The XiaomiMiMo Hugging Face org currently has no V2.5 repos. The previous generation, however, has been published under MIT:

  • MiMo-V2-Flash — 309B MoE / 15B active, FP8 inference, SGLang recommended, runs on consumer hardware with KTransformers CPU offloading
  • MiMo-V2-Flash-Base — the base model
  • MiMo-VL-7B-SFT-2508 / MiMo-VL-7B-RL-2508 — 8B-class image-text models
  • MiMo-Audio-7B-Base / -Instruct — 8B-class audio I/O models
  • MiMo-Embodied-7B — 8B-class agent-oriented image-text model

So the realistic option for running MiMo locally is still V2-Flash, not V2.5.
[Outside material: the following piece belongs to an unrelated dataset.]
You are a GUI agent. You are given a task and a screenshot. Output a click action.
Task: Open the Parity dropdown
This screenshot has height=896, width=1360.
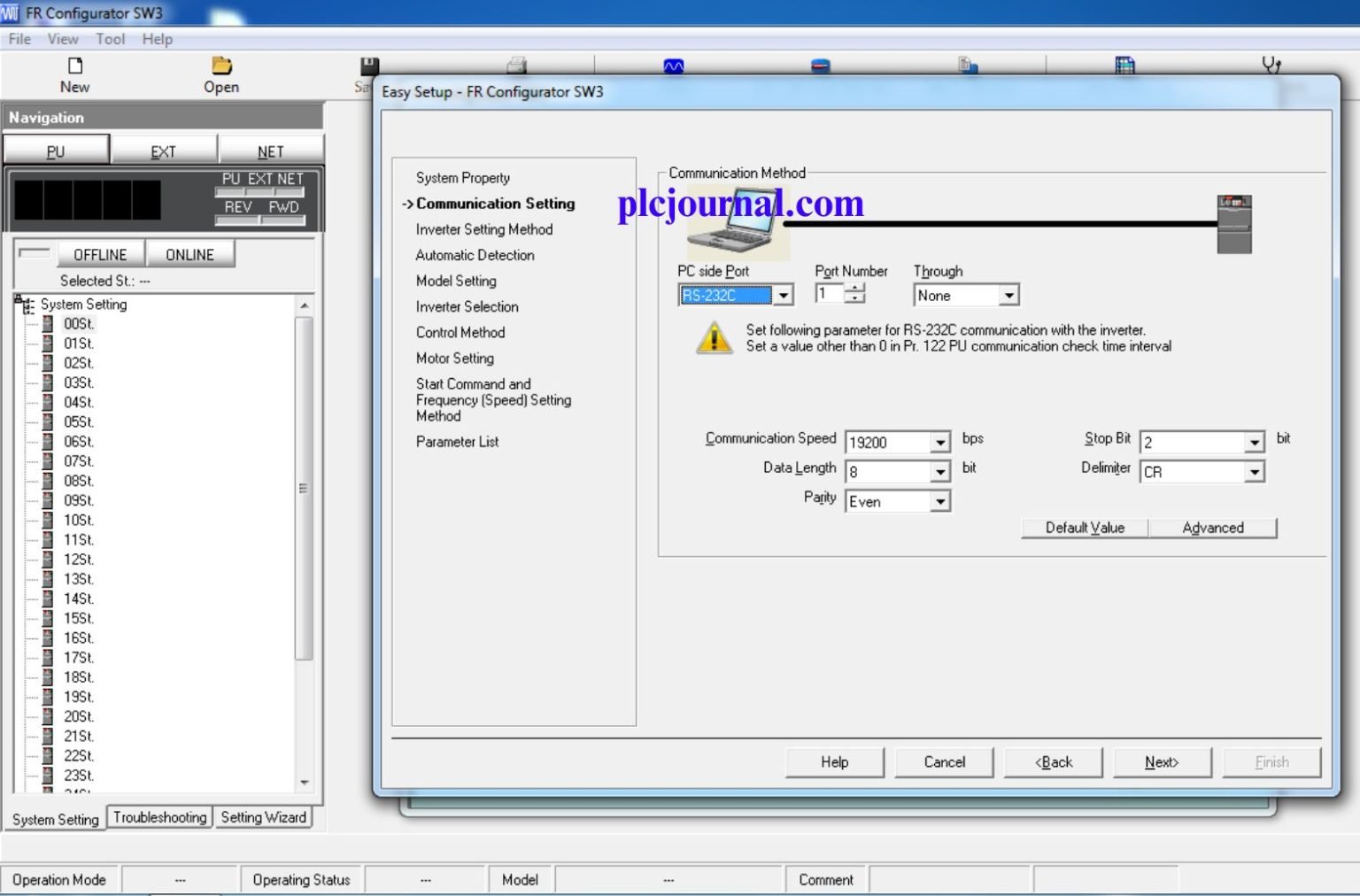tap(941, 501)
What running it at home would look like

Even if V2.5 were released open source, running a 1T / 42B-active model at home is rough.
Like Kimi K2.6, the VRAM budget narrows the options to:

SetupTarget hardwareFeasibility
Raw FP162TB+ VRAM-equivalentImpossible for individuals
FP81TB+ VRAM-equivalentTough for individuals
INT4 / GGUF500GB+ VRAM-equivalentData-center scale
KTransformers CPU/GPU offloadingLots of DDR + single GPUPossible on consumer hardware, but slow
Cloud APINoneThe only real option right now

For individual use, the pragmatic split is: “V2.5-Pro via cloud API for now, local on V2-Flash or the Qwen3.6-35B family.”
The range covered in running Qwen3.6-35B-A3B on M1 Max 64GB and the Qwen3.6-27B Dense vs 35B-A3B MoE comparison on MLX/Ollama is about the realistic ceiling for running flagship-class agent models on M1/M2 Max-class personal hardware.

API availability

Both models are served via Xiaomi’s AI Studio (web UI) and API Platform (OpenAI-compatible endpoint).
MiMo-V2.5-Pro also routes through OpenRouter under the model ID xiaomi/mimo-v2.5-pro.

Position vs. Claude / GPT

Xiaomi officially claims Pro “matches Claude Opus 4.6 and GPT-5.4 on major benchmarks.”
Anthropic has since moved Claude Opus 4.7 with x-high self-verify, so a generation above Opus 4.6 is already out — and the gap numbers are likely to shift again.

What MiMo-V2.5-Pro is actually going for is less “keep catching up to the frontier” and more “deliver the same performance tier using fewer tokens.” It is not trying to be the top of the leaderboard.
Rather than chasing GPT-5.4 or Claude Opus 4.7, Pro is positioned to carefully pick up customers who want to run “SWE-bench Pro 57-tier agents for roughly half the API bill.”